First Half Falcons Led 21-3
After a scoreless first quarter, the proverbial floodgates seemed to burst open in Atlanta’s favor. The Falcons scored touchdowns on their first two drives of the quarter, going 133 total yards in only ten plays. Running back Devonta Freeman broke the scoring open with a five yard touchdown run, and then quarterback Matt Ryan threw a 19-yard touchdown pass to rookie tight end Austin Hooper on the second drive. Then, down 14-0, Brady threw an interception on the Patriots ensuing drive which was returned 82 yards for a touchdown by Falcons cornerback Robert Alford, giving Atlanta a seemingly commanding 21-0 lead with only 2:21 left in the first half. Despite possessing the ball for only 10 minutes and 25 seconds in the first half, the Falcons went into halftime with a 21-3 lead.
Second Half Patriot’s 25 Point Comeback
After both teams traded three-and-outs to start the second half, Atlanta extended their lead to 28-3 after Matt Ryan threw a six-yard touchdown pass to running back Tevin Coleman. But from that point forward, New England scored points on five of their next six drives; the only drive they didn’t score points on was when they knelt on the ball with only three second left in regulation, to send the game to overtime.
The Patriots finished drive spanning 75 yards on 13 plays with a five yard touchdown pass from Brady to White. That cut the lead to 28-9, after kicker Stephen Gostkowski missed the extra point.
On the Patriots next drive, Gostkowski hit a 33-yard field goal, cutting the lead to 28-12. When the Falcons got the ball back, one of the key plays that changed the entire game took place. Patriot’s linebacker, Donta Hightowe, sacked Ryan and stripped him of the football, which New England defensive lineman, Alan Branch, recovered at the Falcons 25-yard line.

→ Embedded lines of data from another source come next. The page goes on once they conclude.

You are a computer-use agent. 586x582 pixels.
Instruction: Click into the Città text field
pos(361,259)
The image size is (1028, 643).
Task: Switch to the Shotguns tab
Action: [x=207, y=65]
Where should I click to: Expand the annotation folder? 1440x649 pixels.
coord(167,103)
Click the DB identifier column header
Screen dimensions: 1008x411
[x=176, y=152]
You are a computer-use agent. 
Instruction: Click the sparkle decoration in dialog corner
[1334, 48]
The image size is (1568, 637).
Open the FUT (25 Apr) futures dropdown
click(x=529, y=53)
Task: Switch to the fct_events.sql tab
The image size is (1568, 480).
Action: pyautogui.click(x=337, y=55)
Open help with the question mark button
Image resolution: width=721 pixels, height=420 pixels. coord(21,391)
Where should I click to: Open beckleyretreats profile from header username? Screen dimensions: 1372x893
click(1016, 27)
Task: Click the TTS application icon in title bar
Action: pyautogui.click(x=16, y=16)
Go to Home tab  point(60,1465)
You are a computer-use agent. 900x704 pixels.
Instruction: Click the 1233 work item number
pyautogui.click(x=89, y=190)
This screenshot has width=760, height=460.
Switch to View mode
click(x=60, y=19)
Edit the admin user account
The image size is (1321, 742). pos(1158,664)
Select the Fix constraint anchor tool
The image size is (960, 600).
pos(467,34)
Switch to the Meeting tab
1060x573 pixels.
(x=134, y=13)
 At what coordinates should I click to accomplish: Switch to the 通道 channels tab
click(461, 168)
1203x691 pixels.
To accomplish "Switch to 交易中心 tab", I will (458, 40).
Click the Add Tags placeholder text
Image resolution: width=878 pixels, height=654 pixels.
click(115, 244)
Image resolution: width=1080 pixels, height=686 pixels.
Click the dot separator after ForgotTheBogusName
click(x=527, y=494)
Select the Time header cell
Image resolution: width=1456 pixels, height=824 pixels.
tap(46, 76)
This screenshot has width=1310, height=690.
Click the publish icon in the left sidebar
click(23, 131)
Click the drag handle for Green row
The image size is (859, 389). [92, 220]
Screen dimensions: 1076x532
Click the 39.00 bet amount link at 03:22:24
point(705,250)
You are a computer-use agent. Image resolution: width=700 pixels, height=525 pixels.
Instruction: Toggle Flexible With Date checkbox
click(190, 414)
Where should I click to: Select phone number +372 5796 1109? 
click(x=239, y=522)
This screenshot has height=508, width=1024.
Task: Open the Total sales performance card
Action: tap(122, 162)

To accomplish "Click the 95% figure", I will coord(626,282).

Five plays later, Brady threw a touchdown pass to wide receiver Danny Amendola, and White ran in the two-point conversion, making the score 28-20. The Falcons actually responded with a drive that seemingly would’ve put the game away. They got deep into New England territory — as far as Patriots’ 22-yard line — but were then pushed back 23 yards, and out of field goal range, thanks to a sack and a holding penalty. That forced them to punt the football to New England, giving the Patriots the football back with 3:30 left in the game.
Even after getting the ball back on their own nine-yard line, the Patriots methodically went the distance of the field on only 10 plays. White ran in the touchdown to end the drive from one yard out, and then Brady completed the two-point conversion via a pass to Amendola, to tie the game at 28.
New England won the coin toss in overtime, and elected to receive the football. Once they got the ball, it was basically time to warm up the proverbial fat lady for Atlanta.
Regardless of all the recent controversies surrounding Brady, head coach Bill Belichick, and the New England Patriots organization as a whole, it appears that the legacy of all three is now cemented. Brady should go down as the greatest quarterback of all time. Belichick should go down as the most successful head coach of all time. This Patriots dynasty, spanning from 2001 ’til today, should go down as the greatest NFL dynasty of all time.